◆ WHAT YOU SHOULD DO
Could you return each line of the material that has "computer" in it?

◆ GIVEN RECORDS
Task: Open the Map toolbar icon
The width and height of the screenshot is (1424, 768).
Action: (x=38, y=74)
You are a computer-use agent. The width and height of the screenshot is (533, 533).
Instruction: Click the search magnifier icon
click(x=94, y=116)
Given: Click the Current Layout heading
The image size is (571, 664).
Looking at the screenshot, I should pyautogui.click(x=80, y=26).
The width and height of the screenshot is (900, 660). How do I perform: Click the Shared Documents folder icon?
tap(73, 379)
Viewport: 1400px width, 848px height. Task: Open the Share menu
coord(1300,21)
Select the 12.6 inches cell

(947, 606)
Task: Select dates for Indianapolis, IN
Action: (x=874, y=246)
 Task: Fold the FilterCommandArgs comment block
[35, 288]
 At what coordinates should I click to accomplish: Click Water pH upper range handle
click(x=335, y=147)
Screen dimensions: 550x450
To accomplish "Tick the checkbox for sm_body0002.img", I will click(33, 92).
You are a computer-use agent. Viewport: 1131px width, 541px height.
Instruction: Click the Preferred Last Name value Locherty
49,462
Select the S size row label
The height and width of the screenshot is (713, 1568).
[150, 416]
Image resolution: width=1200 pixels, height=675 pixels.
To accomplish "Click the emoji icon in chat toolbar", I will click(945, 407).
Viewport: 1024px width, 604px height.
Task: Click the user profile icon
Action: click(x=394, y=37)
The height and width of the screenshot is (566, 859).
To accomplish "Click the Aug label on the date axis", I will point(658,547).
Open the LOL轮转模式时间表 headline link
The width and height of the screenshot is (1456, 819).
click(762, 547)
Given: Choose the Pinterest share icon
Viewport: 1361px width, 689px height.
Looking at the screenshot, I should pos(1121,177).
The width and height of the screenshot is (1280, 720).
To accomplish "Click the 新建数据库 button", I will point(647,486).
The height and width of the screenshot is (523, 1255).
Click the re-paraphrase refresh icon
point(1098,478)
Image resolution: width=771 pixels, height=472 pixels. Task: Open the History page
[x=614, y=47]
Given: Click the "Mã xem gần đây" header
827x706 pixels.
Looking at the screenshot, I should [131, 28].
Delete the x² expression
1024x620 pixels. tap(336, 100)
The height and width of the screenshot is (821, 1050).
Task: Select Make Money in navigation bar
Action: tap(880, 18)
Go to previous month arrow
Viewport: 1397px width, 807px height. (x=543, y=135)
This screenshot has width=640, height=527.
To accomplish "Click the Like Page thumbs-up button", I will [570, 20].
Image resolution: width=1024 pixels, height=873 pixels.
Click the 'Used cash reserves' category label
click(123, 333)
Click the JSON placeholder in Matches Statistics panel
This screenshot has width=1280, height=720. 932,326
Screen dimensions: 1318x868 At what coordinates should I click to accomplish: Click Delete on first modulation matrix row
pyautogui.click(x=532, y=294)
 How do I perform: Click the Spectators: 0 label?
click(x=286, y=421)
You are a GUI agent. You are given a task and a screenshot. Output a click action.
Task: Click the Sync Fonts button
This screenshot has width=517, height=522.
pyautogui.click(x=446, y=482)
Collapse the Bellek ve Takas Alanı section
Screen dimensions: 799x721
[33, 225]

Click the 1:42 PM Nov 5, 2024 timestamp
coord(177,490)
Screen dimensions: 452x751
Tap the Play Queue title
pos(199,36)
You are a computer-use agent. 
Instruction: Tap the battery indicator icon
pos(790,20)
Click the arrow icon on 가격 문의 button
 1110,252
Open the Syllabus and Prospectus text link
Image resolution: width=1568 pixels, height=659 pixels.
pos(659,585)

◆ EXERCISE SOLUTION
You are a computer-use agent. The width and height of the screenshot is (533, 533).
You are a computer-use agent. Viewport: 1131px width, 541px height.
You are a computer-use agent. 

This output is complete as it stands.